So, this morning as I read the passage where Jesus caused the fig tree to wither and then turned to the disciples and said, "You can pray for anything, and if you have faith, you will receive it,"
my heart sunk.........
Questions ran through my mind just like the did in the months right after Nick's death.
Did I really have faith?
Did God hear our prayers?
Did I do something wrong?
Did I have unforgiveness in my heart toward anyone?
Was there a sin in my life that was blocking my prayers?
And on and on and on and on.........
It would be easy to throw in the towel sometimes and just say, "This religion stuff doesn't make sense."
But there are several reasons why I never will.
First, throwing in the towel wouldn't bring Nick back. It would actually put me in a place of no hope, no future, no promise of seeing him again.
Second, even Jesus prayed for his "cup to be removed" when the cross became a very-near reality. Jesus prayed in faith and did not get the answer He longed for, even as He prayed with sweat drops of blood.
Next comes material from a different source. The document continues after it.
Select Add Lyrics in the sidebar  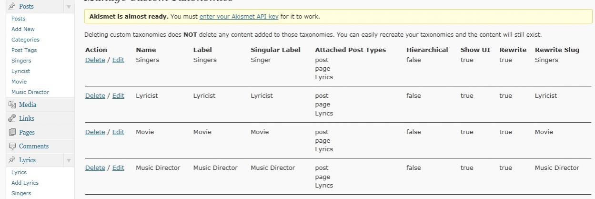[x=25, y=183]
Third, Paul prayed for a thorn to be removed from his flesh, and the answer he received was "my grace is sufficient for you." I know Paul had great faith, and yet his prayer was not answered in the way he wanted.
Fourth, I prayed for Nick's complete healing. In reality, that is exactly what he received. Earthly healing is temporary. Pain and death still await all who are healed while they are on this planet. Even the people Jesus healed eventually passed away. So, if I think clearly and logically, my prayer was answered completely.
Today, if you stumble upon hard teachings, don't throw in the towel.
Remember, there is a bigger picture than today.
Trust God anyway.
Praying your Wednesday is a great one!